March 13th, 2008 at 4:10 pm
Unfortunately Seeker, negotiation research suggests that an extreme opening frequently sets an ‘anchor’ that results in an outcome favouring the party who made it more than a moderate one would have. This might especially be the case in a situation where the parties are very reluctant to walk away without a deal, as in employment.
That often gives unions a natural advantage in negotiations of course. Most of the time the employer’s anchor is already known, viz the status quo. That’s another reason employers liked WorkChoices - they could start negotiations with a brand new package instead of being stuck with an existing award.
March 13th, 2008 at 10:13 pm
This anti building worker stuff goes back further than the subject man here,and it is likely some on the other side would tell a tale that would show there are other reasons for anti opinion,but would be reluctant in a forum like this.Its who is in the game that counts not how it appears to be played regularly,most of the posters here incl.Ken would be welcome as part of management,I would hazard to guess!?When you see the shadecloth hanging over large building sites,it will be traced back to me eventually,as a suggestion,wether it has worked out as that,to improve safety,productivity and improve working conditions.If any one has been exploited since that became common it is yours truly and the petro-chemicals that make shadecloth.I have recommended ya!?
March 14th, 2008 at 1:39 pm
You may well be right, Ken, I am not familiar with the research. I can only go on my personal experience of the few ocassions I have seen both parties make reasonable claims up front, as the negotiations are then quick and amicable, and everybody wins.
March 14th, 2008 at 2:44 pm
Ah well now you’re talking about integrative, collaborative negotiations Seeker where both parties want to preserve a good relationship. I never saw much of that from either side in the commercial building industry. “Anything you win will be at my expense” pretty much summed up negotiating attitudes there.
March 14th, 2008 at 4:58 pm
Yep, that was about 98.4% of it. And both sides lost out because of it. Just one of the reasons I left that industry early on.
Oh well.
March 14th, 2008 at 5:01 pm
Ken: Not quite Damian - it’s to a song about Ochs’ song.
Ah, I see. Well, I was thinking of Braggy’s song about Ochs. You win this time. But I’ll be back, dude.

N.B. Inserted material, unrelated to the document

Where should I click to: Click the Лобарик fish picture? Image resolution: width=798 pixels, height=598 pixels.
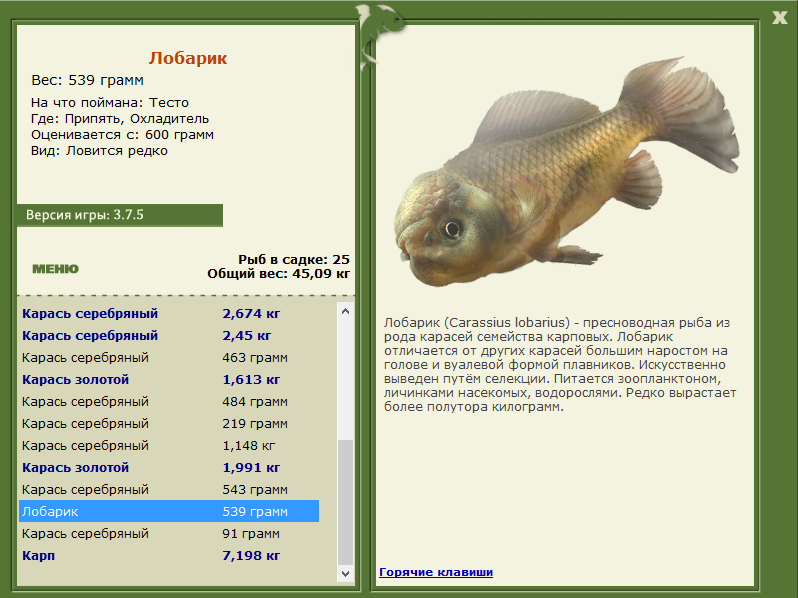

March 14th, 2008 at 5:07 pm
Re David’s comment, I have to agree. I’ve just started reading Upton Sinclair’s The Jungle and the descriptions of the work and living conditions in the stockyards and meat plants is enough to make me (a bloody vegetarian!) sick to the gut. Not just because of the aesthetics of it all, but, you know, it makes me think, have I ever worked a day in my life that could compare with twelve hours in those conditions? I grumble after an eight or ten hour shift on my feet behind a bar, or about long days at the office when I have a headache and red eyes. Fact is, we have jobs that don’t kill us precisely because someone in the past took a stand.
How this relates to the post I don’t know. Sorry.
March 14th, 2008 at 6:38 pm
Trouble is, it’s all about perception. Experience shows that people will accept union officials in power (think Bob Hawke, Greg Combet, Bill Shorten and Simon Crean to name but a few).
Regardless of any facts of the matter, Kevin Reynolds and Joe MacDonald, however, appear, to the public at large, to have been stamped out of a mould marked “Loud mouthed, unappealing thug with snout firmly in trough”. Such an obvious stereotype plays right into the hands of the BOO–UNIONS crowd, as we saw with the LNPs pre election ad campaign.
Maybe they’re good union leaders, I have no idea. But as far as public perception is concerned, the union movement and the ALP would, I suspect, be better off had they been retired in….Oh, about 1975.